How the Two Dynamics Behave in Simulation
Write both models into code and run them, and they produce strikingly different phenomena.
In Model 1, if the game's Nash equilibrium point shifts, agents pivot with great agility and immediately move toward the new optimum, with the curve gliding smoothly toward a stable proportion. In Model 2, "turning around becomes difficult" β even when the current $A$ is no longer as profitable as $B$ ($\pi_A < \pi_B$), agents are still blindly turning into $A$ because $A$ has accumulated a huge historical wealth total ($U_A > U_B$). Only when $B$'s current advantage has lasted long enough to erase the historical deficit does the population start to switch. The curve shows severe oscillations and delays.
In Model 2, if a fraction of agents gets extremely lucky with a particular strategy in the first few rounds, amassing a very high historical score, that strategy can become permanently locked in across the grid, even though it is not the current global optimum.
Summary
Model 1 is the mathematics of "going with the times," and Model 2 is the mathematics of "historical depth." I find this correspondence both surprising and natural.
In model 1, payoff differences directly determine the velocity of strategy evolution (replicator dynamics).
In model 2, payoff differences accumulate over time and determine the acceleration of strategy evolution, leading to an inertial (second-order) dynamic system.
At the micro level, the change is a tiny one β comparing the current step's payoff versus the cumulative payoff β but at the macro level, the mathematics jumps from first order to second order, from memoryless to inertial. Naturally, once the logic of this jump is understood, it all becomes inevitable: cumulative payoff is the integral of the current payoff. Put the integral into the equation, then differentiate with respect to time to eliminate the integral, and an extra order of differentiation emerges.

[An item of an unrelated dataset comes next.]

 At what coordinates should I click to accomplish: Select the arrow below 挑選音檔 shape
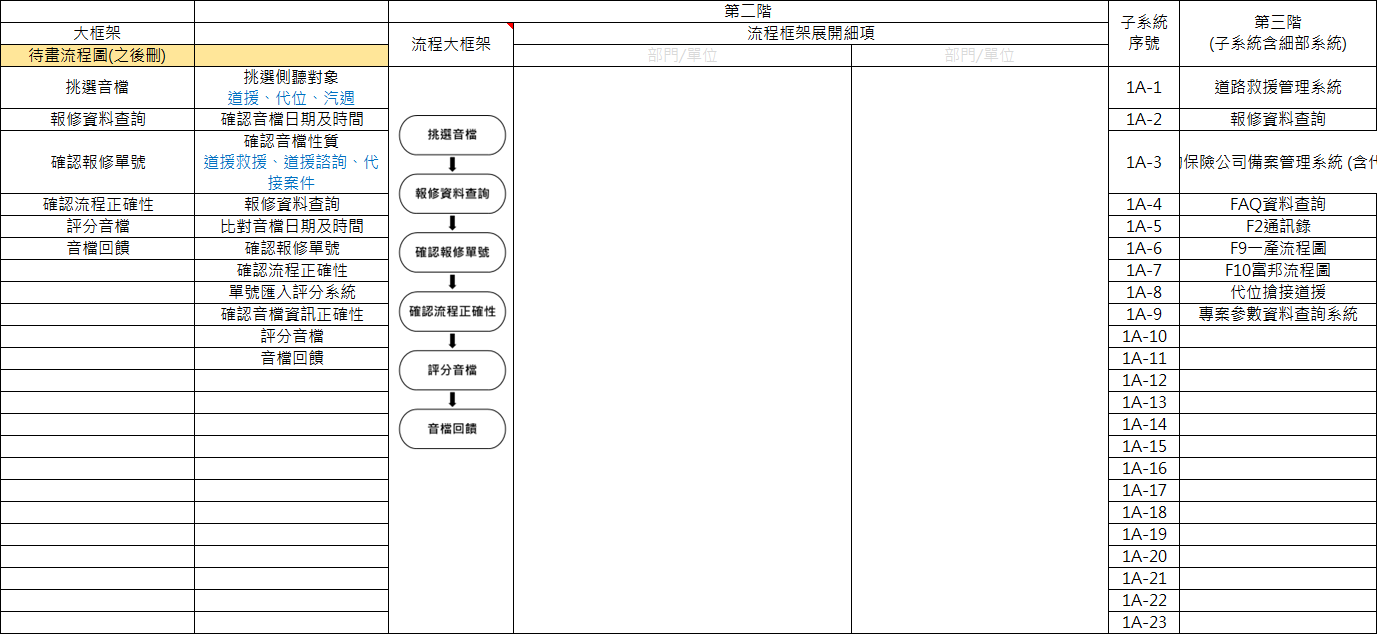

ABM is evolutionary game theory from the micro perspective β local interactions, probabilistic imitation, bounded rationality. The mathematical equation, by contrast, is the macro approximation that assumes an infinitely large grid, infinitely many agents, and uniform mixing.
They are two sides of the same coin, and the mean-field approximation is the flip of that coin.
ABM captures spatial effects and stochastic fluctuations; the mathematical equation yields clear qualitative judgments β for instance, the conclusion that "looking at historical scores causes system oscillations" can be predicted directly from the mathematical properties of the second-order equation.
But conversely, the mathematical equation's predictions also have limits. The mean-field approximation ignores spatial aggregation effects β when agents tend to cluster with their own kind, the actual encounter probabilities deviate from $x(1-x)$, and the macro equation's predictions go off. In that case, ABM is the more honest tool.
The "inertia" of evolutionary dynamics makes me think of a broader question: many social phenomena β technology lock-in, institutional path dependence, cultural inertia β could all be understood through a similar second-order dynamic. When individual decisions are based on accumulated historical information rather than current signals, the system naturally exhibits hysteresis and oscillation. This may not be coincidence, but some deeper thermodynamic or statistical-physics principle at work.